Exercise aim: Work out how many lines in these entries include the string "This", and give only that figure.

Entries shown:
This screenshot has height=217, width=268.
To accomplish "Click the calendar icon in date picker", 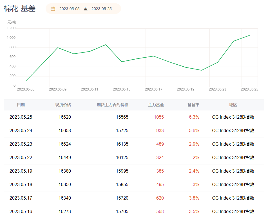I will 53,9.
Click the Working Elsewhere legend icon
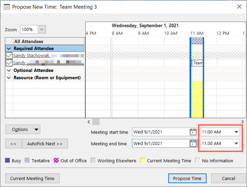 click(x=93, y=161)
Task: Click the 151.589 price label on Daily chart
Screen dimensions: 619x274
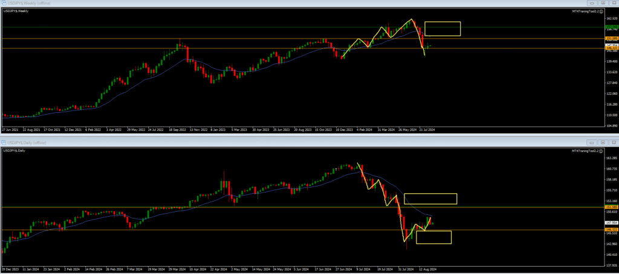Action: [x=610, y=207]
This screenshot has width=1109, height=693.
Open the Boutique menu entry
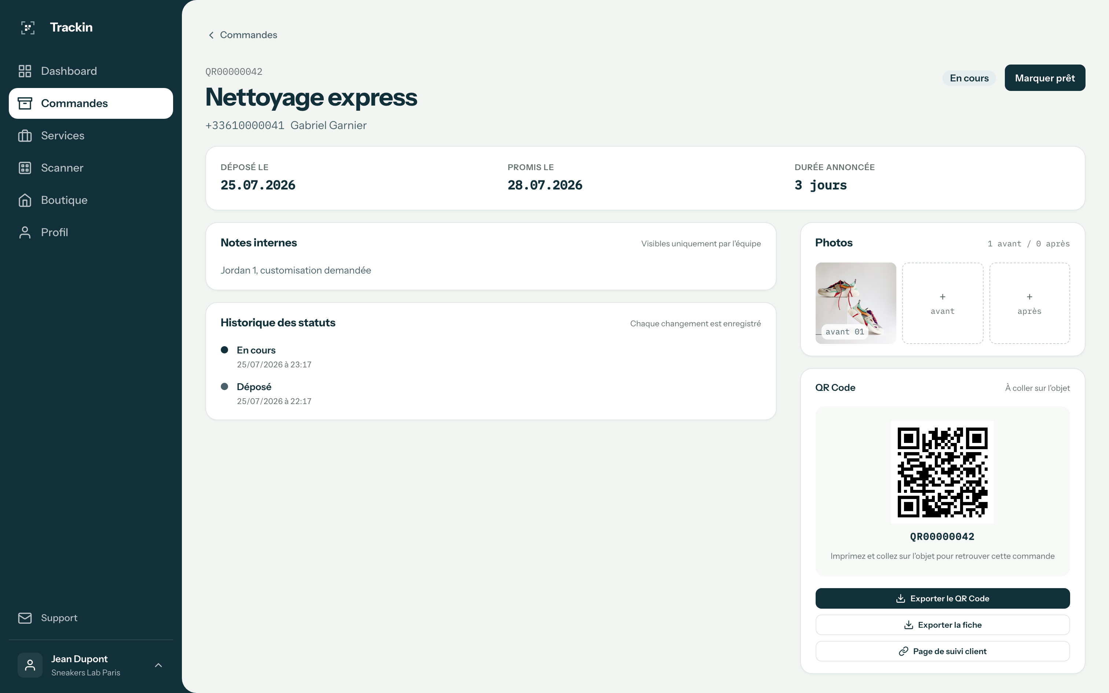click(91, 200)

==

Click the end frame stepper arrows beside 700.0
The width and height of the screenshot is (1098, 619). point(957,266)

Response area: 2